4) Check for updates using the "Help | Check for Updates..." menu item
5) Install the shell extensions update it offers, and close PDF-XChange Viewer
6) Install Adobe Reader 9.
7) Run the disk cleaner and remove all thumbnails
8) Reboot
It seems like a lot of steps, but as I said above, it has worked three times on two different Vista 64 machines.
If you let PDF-XChange Viewer become the default PDF viewer, everything seems to be okay for a little while, but my experience was that the thumbnails stopped being updated.
Good luck!
In the meantime, version 9.1 of Reader has made some progress. In Win7 64-bit, any folder that you browse using Reader's own Open/Save dialog box will now automatically generate the thumbs for any PDF you selected from that dialog box, whether you actually opened it or not. They will be viewable in either 32- or 64-bit Explorer thereafter. Although in this case (I'm guessing here) you'll LOSE the thumbs if you do a Windows disk cleanup.
Makes me wonder if the simplest hack would simply be to force Reader9 to install to the 64-bit program files (the installer does give you the option to change the default destination). But that experiment will have to wait for another time.
At any rate, I can confirm that the PDF-Xchange trick does work on Windows 7 64-bit as well, so thanks, Chris, for, um, giving us a thumbnail preview of that trick. Well, for MOST pdf files, anyway. I found a few that wouldn't show thumbnails, but that may be a function of what program created them and how. (These are not MY pdfs - they're just accumulated research from all over on all subjects. If it were just things I had created with Creative Suite, I would just use Bridge. But the vast majority of PDF use is by business and office users on business and office computers, who have neither Bridge nor any other Adobe product except Reader and/or Acrobat. I would think Adobe would want to keep them happy.)
'Thumbnails' is actually a bit of a misnomer in both Vista and Win7. There's no longer a 'thumbnails' choice among explorer views. Thumbnails are created automatically for filetypes where a preview handler is registered, and they show up in most of the View modes (though not in details, thankfully).
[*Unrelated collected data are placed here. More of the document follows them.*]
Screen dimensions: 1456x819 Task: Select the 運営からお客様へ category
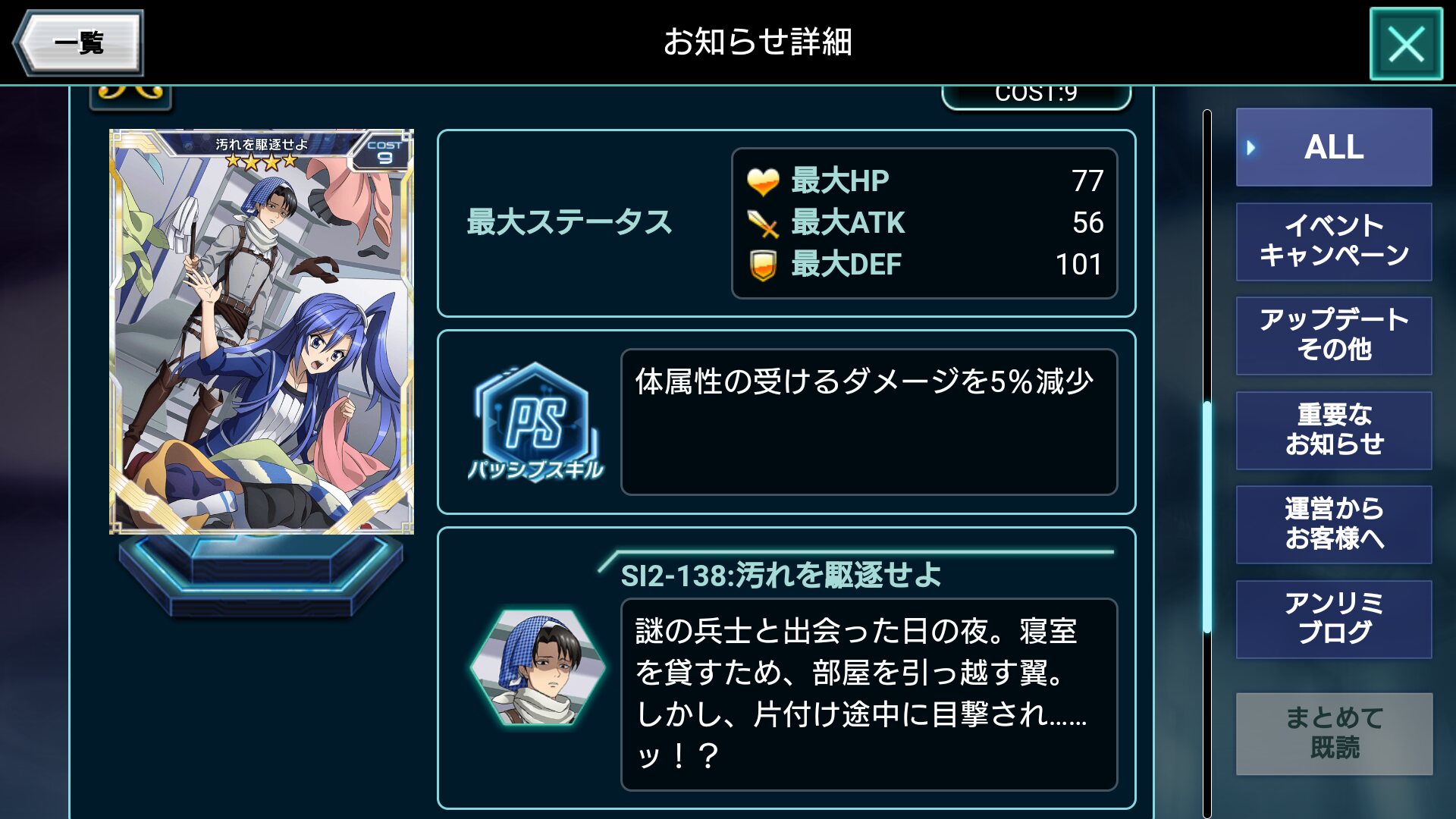(1334, 524)
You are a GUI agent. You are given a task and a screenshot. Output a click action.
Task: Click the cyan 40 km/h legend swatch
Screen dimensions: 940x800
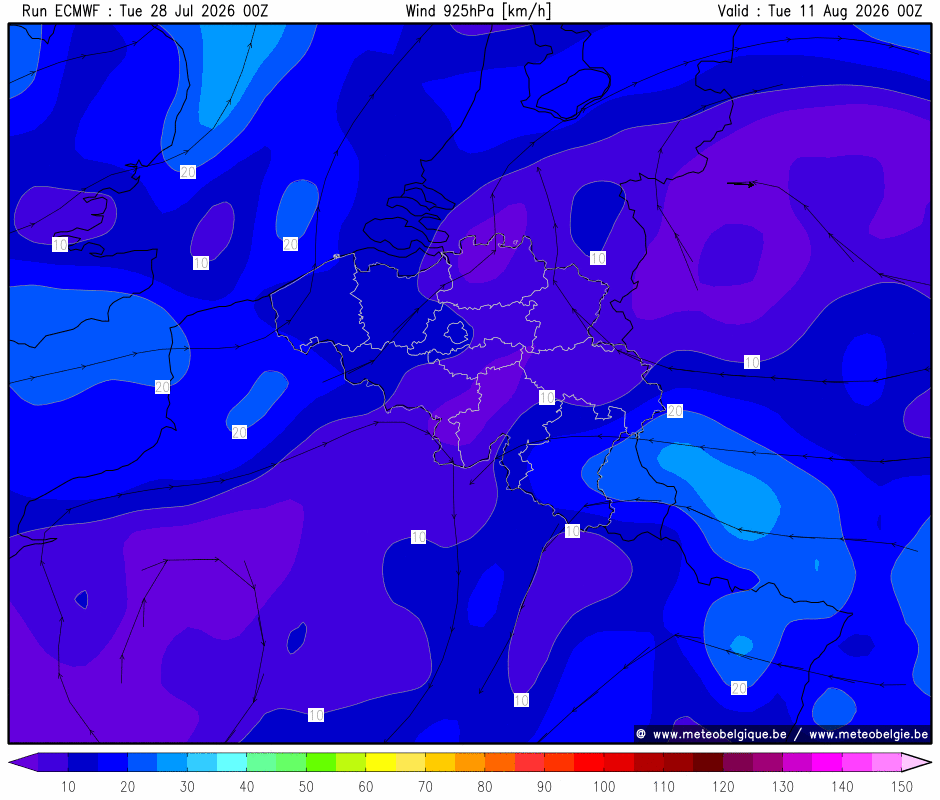click(232, 762)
The actual preview function for PDF (as opposed to a generated thumbnail) still does not work, but I'm not surprised. I do not remember if it ever worked in Vista, but my hunch is not. I do not by default keep previews on (slows things down), and in Vista it takes so ridiculously many steps to get to the preview button that you may as well have opened the file. In Windows 7 it's a one-click button on the toolbar.
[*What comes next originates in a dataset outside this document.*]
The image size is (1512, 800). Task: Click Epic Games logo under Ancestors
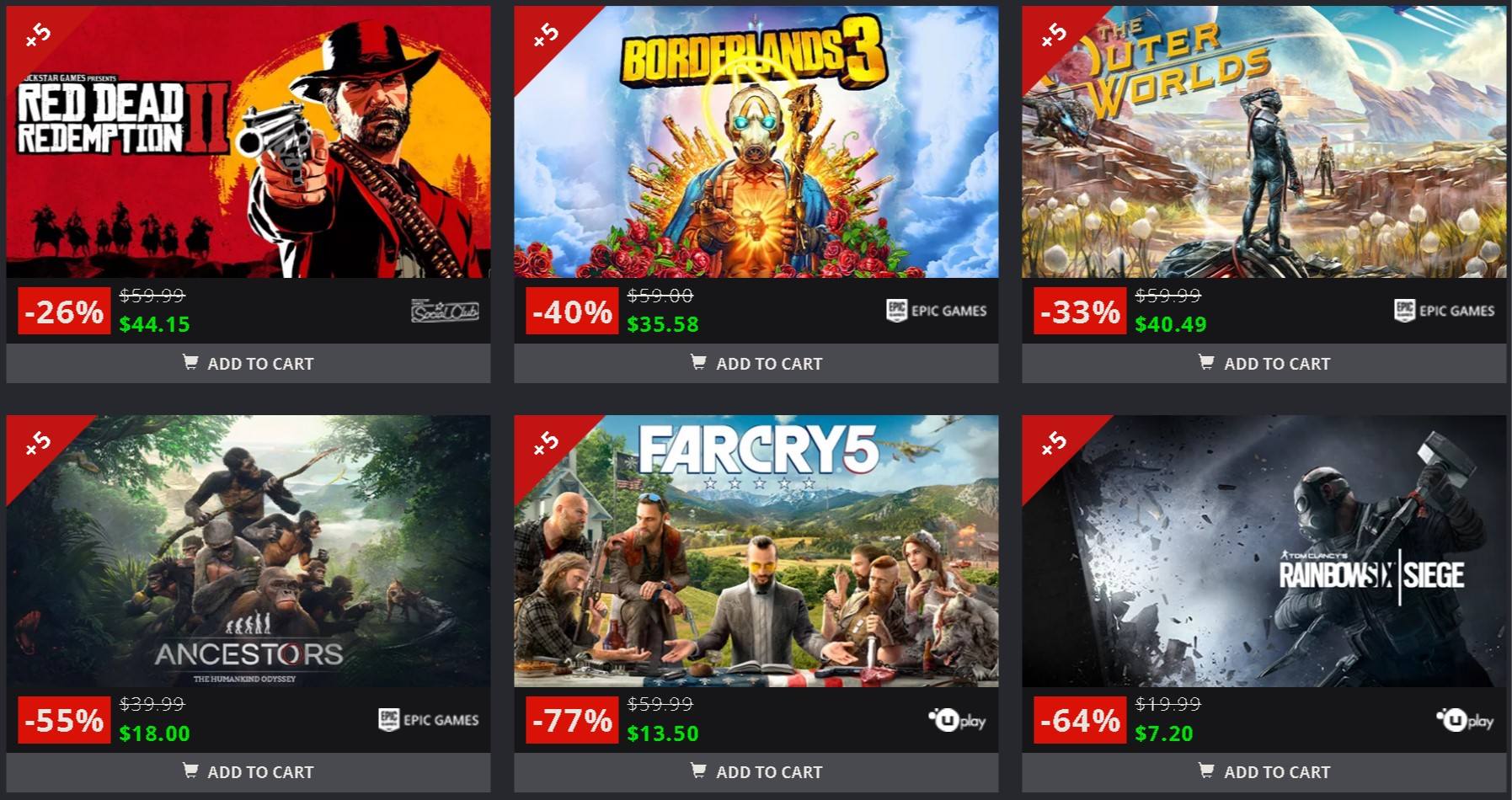pyautogui.click(x=428, y=720)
The next time I boot to Vista (which is on another drive, and is 32-bit, and does have CS3 unlike my Win7 business drive, but which I almost never boot to any more), I'll refresh my memory by checking out whether 'preview' works there.
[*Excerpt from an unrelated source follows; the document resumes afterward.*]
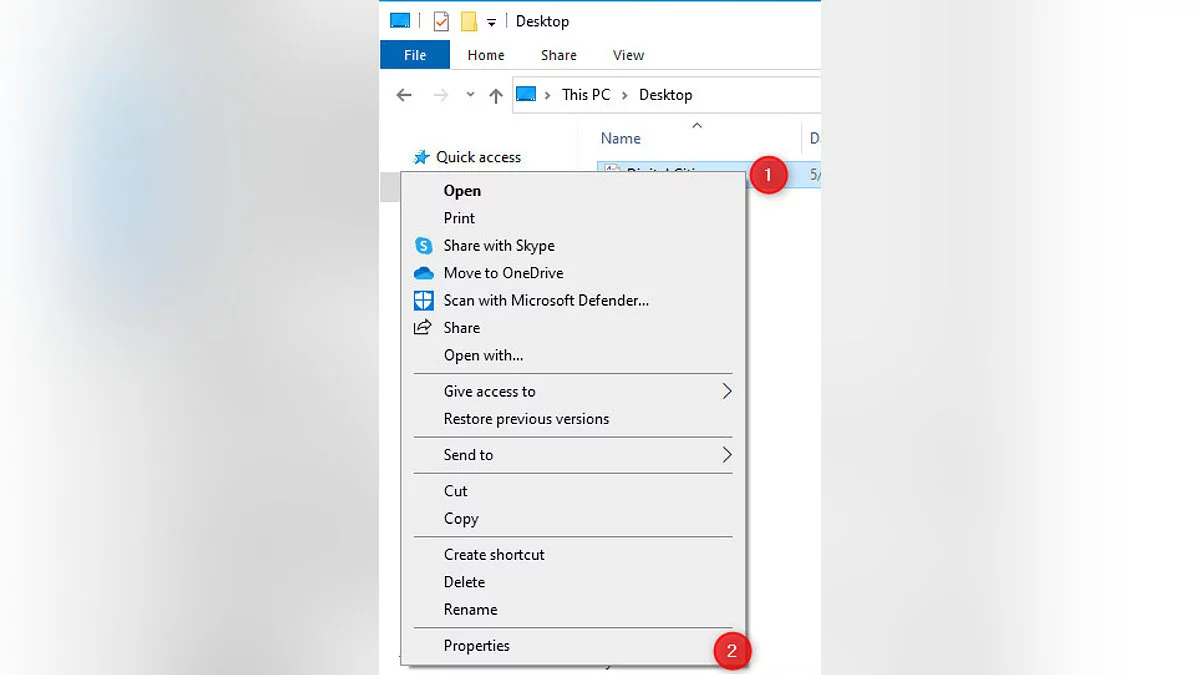Screen dimensions: 1200x675
Task: Click the OneDrive cloud icon in the context menu
Action: point(424,273)

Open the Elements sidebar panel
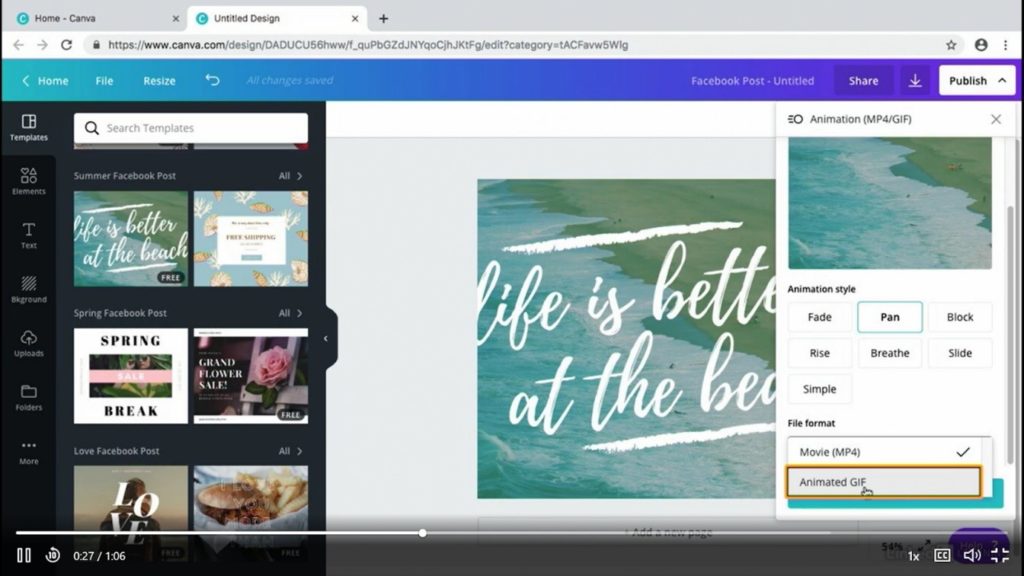tap(28, 181)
I've got the FoxIt preview handler working on this Vista 64 machine, so I guess it is possible to do.
I've been trying to track down how this thumbnail problem works, simply because I'm not happy with having to do computer voodoo to get something to work. :) No real luck so far, except for noticing that a 64bit app called "dllhost" runs while the PDF thumbnails are being generated. I'm guessing that it hosts the 32 bit thumbnail generator, but I really don't know.
Regretfully, I find myself moving further away from Acrobat due to the 64 bit issues. PDF-Xchange never shows that blank area, no scrollbar, etc, problem that Acrobat does on 64 bit. Bluebeam's PDF Revu handles most editing and includes a print to PDF driver. It's kind of sad to see Adobe lose ground simply by not fixing problems.